Exceptions remain a valid transmission mechanism. However, the EDPB recommends that the application of exemptions be interpreted in a restrictive manner so that the exception does not become the rule. We assume that the transfer of data from the UK to the EU and Gibraltar can continue for the time being, based on new uk adequacy provisions. More information on how transfer rules work can be found on the international transfer page of our Guide to the Processing of Law Enforcement. How is the transfer of personal data from the UK to other third countries affected during and after the transition? The status of Brexit and its potential impact on data transfers between the UK and the EU have long been uncertain. Many companies use standard contractual clauses and some have introduced more stringent binding rules to facilitate the transmission of legal data, although CSC is currently being examined in a legal proceeding before the European Court of Justice. Following the landslide victory of the British Conservative Party in December 2019, the UK`s exit from the European Union had an immediate impact, leading to the UK`s withdrawal from the EU on 31 January 2020. With the approval of the withdrawal agreement by the European Parliament, the United Kingdom is now in a transitional period until 31 December 2020. This leaves a transition period of only 11 months! The question remains: what about data protection, in particular data transfers from the EU to the UK? When will facial recognition systems used for law enforcement not be subject to a data protection regime? | Hand | Those concerned can use their rights to end political advertising (theoretically) ” Analysis of the Right of Information: Eleonor Duhs, Director of Technology, Outsourcing and Data Protection Assistance at Fieldfisher explains how Article 71 of the EU-UK Data Protection Agreement will be implemented if the UK does not obtain a adle decision at the end of the Brexit transition period.

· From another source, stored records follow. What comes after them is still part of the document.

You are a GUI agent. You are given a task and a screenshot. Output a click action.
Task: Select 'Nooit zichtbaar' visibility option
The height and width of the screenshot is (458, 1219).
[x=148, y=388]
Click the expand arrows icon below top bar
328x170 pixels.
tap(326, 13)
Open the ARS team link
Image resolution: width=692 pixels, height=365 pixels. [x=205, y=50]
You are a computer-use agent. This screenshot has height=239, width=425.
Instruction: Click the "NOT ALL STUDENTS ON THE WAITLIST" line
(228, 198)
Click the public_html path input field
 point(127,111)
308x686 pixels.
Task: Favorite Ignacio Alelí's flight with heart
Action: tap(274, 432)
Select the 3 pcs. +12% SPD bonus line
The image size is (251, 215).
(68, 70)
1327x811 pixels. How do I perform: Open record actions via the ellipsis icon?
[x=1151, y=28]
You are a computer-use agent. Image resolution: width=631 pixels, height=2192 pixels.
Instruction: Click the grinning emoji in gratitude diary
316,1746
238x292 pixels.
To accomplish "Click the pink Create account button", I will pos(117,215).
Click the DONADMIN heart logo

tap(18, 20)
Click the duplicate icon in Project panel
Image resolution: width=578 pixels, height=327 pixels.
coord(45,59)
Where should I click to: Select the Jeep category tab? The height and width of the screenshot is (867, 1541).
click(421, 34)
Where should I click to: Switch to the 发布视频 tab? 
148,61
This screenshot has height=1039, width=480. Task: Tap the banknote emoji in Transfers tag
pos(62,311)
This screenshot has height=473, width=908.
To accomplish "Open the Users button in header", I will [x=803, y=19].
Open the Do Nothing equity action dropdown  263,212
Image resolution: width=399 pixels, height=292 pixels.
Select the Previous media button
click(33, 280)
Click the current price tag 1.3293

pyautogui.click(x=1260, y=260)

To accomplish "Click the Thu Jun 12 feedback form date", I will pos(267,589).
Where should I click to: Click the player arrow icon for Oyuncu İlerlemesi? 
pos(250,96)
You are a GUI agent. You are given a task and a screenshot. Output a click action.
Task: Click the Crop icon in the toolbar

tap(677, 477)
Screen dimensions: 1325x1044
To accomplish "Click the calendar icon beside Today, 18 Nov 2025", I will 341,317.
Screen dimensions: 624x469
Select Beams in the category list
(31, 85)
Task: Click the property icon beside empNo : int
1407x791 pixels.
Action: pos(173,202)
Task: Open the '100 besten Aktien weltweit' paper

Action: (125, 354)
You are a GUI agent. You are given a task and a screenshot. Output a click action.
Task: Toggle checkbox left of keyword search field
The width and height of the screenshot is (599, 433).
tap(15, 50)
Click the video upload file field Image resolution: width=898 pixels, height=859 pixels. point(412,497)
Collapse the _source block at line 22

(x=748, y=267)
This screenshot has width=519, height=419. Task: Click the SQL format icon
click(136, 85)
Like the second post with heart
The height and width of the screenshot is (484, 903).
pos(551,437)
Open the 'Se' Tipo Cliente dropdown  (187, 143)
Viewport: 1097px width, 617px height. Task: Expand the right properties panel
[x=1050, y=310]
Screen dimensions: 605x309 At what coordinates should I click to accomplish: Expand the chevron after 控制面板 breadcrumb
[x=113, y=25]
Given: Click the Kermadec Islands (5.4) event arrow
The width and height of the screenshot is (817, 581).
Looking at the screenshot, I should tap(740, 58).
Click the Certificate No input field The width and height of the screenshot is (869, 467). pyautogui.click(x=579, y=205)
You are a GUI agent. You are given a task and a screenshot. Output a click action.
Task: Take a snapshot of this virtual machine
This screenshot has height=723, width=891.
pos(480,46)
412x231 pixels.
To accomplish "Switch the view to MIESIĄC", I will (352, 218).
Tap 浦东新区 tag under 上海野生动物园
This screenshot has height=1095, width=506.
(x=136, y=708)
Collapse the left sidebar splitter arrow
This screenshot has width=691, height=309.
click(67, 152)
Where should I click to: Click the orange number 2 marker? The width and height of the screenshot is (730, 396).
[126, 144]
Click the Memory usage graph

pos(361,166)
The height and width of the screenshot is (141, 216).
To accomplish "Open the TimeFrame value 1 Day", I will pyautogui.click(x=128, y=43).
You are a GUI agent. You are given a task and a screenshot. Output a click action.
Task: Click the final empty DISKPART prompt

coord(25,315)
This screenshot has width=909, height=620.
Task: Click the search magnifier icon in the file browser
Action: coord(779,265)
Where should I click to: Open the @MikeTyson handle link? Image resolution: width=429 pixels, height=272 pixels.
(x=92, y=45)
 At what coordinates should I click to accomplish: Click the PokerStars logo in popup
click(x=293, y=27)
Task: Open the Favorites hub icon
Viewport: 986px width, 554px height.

This data is called legacy data in this message analysis. Article 71, paragraph 2, does not apply to Article 71, paragraph 1, when the United Kingdom receives a decision on adequacy from the European Union. Article 71, paragraph 3, provides that, when it loses its adequacy decision, the United Kingdom must apply protection to personal data within the scope of Article 71, paragraph 1, which are “essentially equivalent” to EU standards. Article 71 is high-level and interacts with a complex network of withdrawal agreements and various Brexit laws. As a result, some aspects of practical application have yet to be confirmed in subsequent legislation and guidelines. The “frozen RGPD” It is important to note that data protection standards are not updated in section 71. The EU RGPD “as applicable on the last day of the transition period” applies to legacy data (this is the effect of Article 6, paragraph 1, of the withdrawal agreement). This version of the EU RGPD is referred to in this article as the “frozen RGPD”. The frozen RGPD must be interpreted in accordance with the relevant jurisprudence of the European Court of Justice adopted before the expiry of the transition period (see Article 4, paragraph 4, of the withdrawal agreement). In the interpretation of the frozen RGPD, British courts must “take due account of the relevant jurisprudence of the Court of Justice rendered after the end of the transition period” (see Article 4, paragraph 5, of the withdrawal agreement).
This means that previous case law on the EU RGPD and cases that were handed down after the end of the transition period will be applicable if the British courts consider interpreting the frozen RGPD. The implementation of the “frozen RGPD” in UK legislation Section 7A of the European Union (Withdrawal) Act 2018 (EU (W) A 2018) implements Section 71 of the withdrawal agreement.